Environnement. Retour sur l’étang Guichard au travers du point de vue du propriétaire et du gestionnaire
Il y a quelques semaines, nous vous éclairions sur la pression que subit l’étang Guichard et qui met sa naturalité en difficulté voire en péril. Le sujet avait alors été traité sur l’axe du constat et du bon sens, celui qui dit que l’environnement de Saint-Martin est l’essence même de son identité et que la pression démographique exercée sur notre territoire impose une prise de conscience environnementale civique, rapide, profonde et durable. Nous avons depuis rencontré Nicolas Maslach, conservateur de la Réserve Naturelle de Saint-Martin gestionnaire de l’étang et Béatrice Galdi, chargée de mission du Conservatoire du Littoral, propriétaire de l’étang.

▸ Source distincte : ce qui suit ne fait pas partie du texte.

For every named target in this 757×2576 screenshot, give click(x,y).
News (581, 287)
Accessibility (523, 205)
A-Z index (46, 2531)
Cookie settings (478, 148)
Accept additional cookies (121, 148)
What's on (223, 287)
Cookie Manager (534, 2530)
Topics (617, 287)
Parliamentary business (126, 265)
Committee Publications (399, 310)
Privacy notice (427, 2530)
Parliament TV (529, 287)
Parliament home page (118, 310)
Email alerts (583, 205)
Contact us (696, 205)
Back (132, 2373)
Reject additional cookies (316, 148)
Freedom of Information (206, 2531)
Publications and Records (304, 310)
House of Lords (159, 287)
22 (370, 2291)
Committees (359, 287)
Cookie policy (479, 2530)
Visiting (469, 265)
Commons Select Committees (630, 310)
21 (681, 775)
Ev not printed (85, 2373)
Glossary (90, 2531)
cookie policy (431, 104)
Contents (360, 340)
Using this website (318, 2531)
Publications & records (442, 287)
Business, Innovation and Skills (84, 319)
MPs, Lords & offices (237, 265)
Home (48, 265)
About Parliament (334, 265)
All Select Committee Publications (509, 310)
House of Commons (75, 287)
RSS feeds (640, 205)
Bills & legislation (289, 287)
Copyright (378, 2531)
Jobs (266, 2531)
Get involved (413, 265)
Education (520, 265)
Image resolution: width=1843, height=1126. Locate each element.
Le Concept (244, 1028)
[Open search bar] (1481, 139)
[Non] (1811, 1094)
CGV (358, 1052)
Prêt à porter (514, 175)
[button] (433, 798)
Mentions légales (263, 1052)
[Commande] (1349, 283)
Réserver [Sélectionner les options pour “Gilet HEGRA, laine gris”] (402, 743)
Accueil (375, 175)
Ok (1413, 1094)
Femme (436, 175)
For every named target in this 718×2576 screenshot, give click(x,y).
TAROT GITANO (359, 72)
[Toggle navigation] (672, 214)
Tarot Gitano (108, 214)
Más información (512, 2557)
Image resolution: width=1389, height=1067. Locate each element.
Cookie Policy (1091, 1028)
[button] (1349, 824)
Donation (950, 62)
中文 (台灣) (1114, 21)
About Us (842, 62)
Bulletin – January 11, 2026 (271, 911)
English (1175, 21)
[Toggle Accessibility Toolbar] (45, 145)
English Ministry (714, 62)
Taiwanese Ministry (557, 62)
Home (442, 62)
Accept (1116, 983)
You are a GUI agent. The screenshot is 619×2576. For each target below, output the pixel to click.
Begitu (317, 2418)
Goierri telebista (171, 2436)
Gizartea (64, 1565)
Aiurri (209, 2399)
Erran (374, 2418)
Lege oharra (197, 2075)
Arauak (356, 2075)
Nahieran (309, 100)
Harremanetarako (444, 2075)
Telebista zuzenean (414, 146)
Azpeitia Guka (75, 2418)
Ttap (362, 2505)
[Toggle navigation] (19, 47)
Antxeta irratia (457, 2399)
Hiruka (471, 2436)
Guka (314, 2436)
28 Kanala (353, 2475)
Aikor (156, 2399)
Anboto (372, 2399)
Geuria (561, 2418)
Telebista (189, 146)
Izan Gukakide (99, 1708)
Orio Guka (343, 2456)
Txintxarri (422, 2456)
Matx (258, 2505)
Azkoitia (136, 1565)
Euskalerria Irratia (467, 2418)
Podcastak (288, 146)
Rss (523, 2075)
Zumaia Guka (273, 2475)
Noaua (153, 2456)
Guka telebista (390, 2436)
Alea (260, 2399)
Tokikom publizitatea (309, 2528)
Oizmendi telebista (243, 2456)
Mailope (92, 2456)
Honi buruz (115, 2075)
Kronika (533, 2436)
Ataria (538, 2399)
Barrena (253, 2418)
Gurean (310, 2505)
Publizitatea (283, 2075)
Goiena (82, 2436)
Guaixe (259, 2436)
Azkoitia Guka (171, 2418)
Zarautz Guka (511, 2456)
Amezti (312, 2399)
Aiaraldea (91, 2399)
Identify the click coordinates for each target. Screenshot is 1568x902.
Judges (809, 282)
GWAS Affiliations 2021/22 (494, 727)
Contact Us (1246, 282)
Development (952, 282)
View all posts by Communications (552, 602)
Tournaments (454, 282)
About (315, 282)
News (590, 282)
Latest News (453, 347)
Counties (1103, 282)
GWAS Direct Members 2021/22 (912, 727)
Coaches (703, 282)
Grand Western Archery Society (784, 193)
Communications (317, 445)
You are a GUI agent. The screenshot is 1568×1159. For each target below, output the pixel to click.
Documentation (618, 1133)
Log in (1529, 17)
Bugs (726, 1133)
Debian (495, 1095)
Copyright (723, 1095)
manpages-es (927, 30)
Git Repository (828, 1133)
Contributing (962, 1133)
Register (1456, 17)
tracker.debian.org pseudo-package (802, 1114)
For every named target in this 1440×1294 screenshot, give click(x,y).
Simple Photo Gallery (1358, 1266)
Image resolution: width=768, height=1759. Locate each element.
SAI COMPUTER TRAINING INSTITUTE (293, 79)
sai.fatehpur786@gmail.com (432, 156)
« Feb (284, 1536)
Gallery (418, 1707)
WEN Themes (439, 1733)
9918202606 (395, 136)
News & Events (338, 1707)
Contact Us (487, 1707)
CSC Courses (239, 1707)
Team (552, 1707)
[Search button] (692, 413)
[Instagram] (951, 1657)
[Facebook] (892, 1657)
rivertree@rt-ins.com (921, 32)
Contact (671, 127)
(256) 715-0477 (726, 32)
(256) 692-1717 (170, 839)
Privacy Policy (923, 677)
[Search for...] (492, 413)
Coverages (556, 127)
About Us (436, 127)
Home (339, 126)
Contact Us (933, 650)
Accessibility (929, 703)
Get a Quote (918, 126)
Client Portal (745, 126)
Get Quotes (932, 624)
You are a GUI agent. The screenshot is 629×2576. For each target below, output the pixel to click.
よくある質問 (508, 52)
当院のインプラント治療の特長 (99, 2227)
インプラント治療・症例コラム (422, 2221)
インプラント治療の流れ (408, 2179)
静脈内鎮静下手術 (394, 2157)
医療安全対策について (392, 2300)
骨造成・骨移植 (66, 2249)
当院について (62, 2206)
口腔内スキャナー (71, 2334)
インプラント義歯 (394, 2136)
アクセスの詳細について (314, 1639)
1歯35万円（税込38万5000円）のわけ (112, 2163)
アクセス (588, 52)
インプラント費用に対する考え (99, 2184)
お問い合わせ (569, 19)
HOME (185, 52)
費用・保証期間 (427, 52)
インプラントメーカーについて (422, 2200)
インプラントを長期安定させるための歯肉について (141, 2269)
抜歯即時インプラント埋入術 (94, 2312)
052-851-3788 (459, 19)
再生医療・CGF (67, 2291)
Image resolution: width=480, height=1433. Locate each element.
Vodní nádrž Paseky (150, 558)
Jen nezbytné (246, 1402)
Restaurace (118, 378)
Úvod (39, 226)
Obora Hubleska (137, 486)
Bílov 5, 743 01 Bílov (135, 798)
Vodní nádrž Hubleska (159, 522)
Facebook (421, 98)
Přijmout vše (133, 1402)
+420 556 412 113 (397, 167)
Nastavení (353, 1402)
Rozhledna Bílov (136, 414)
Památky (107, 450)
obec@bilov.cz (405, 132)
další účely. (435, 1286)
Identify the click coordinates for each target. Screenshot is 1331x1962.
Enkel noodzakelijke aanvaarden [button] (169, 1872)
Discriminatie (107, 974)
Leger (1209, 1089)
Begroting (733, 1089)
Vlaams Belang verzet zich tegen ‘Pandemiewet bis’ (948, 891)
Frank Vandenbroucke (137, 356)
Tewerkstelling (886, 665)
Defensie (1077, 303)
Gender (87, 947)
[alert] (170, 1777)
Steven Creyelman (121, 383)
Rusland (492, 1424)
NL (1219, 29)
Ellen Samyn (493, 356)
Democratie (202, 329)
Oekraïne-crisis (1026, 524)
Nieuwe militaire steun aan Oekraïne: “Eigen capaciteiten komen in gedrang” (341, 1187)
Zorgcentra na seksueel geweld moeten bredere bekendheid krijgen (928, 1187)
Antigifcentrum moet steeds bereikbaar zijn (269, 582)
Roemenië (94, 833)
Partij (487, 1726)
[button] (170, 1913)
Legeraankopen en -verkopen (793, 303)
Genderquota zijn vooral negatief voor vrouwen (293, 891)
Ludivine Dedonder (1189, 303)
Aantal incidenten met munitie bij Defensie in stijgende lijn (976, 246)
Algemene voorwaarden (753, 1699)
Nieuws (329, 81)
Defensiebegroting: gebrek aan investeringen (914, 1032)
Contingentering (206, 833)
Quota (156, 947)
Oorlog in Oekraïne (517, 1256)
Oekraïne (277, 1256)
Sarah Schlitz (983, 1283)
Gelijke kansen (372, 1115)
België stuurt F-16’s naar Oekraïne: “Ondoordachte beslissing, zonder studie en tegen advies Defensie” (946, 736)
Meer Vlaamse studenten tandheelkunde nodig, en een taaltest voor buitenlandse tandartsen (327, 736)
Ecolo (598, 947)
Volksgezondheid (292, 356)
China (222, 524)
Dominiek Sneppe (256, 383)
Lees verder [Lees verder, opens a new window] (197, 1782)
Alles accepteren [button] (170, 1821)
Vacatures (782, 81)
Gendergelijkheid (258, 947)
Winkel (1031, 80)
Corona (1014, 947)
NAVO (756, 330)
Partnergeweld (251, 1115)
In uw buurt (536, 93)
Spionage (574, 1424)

L’étang Guichard, un espace protégé !
En préambule il est intéressant de savoir que cet étang fait l’objet d’une protection traduite dans un Arrêté de Protection de Biotope et dont l’article 3 dit ceci :
”Sont interdites à l’intérieur des terrains listés dans l’article 1 du présent arrêté toutes les activités susceptibles d’altérer ou de dégrader les milieux naturels notamment :
• Les constructions et installations à l’exception des infrastructures légères mentionnées dans l’article 4
• Les dépôts de toute nature (remblais, déblais, terrassements, etc…) ainsi que les rejets liquides ou gazeux de toute sorte mis à part ceux traités selon les normes en vigueur et sous couvert d’études scientifiques,
• l ‘introduction d’espèces animales et végétales sauvages allochtones
• l’élevage, le pâturage et Ia divagation de tous animaux domestiques, les activités agricoles,
• Les coupes, les mutilations et les destructions de végétaux sauvages,
• l’extraction et le prélèvement de matériaux, le captage des eaux ainsi que tous les travaux pouvant créer un dysfonctionnement du système hydrologique,
• L’allumage de feux,
• Les activités bruyantes,
• toute forme de circulation en dehors des sentiers balisés et de la voierie publique sauf autorisation (préfectorale ou communale) à but scientifique ou pour des raisons de gestion environnementale.”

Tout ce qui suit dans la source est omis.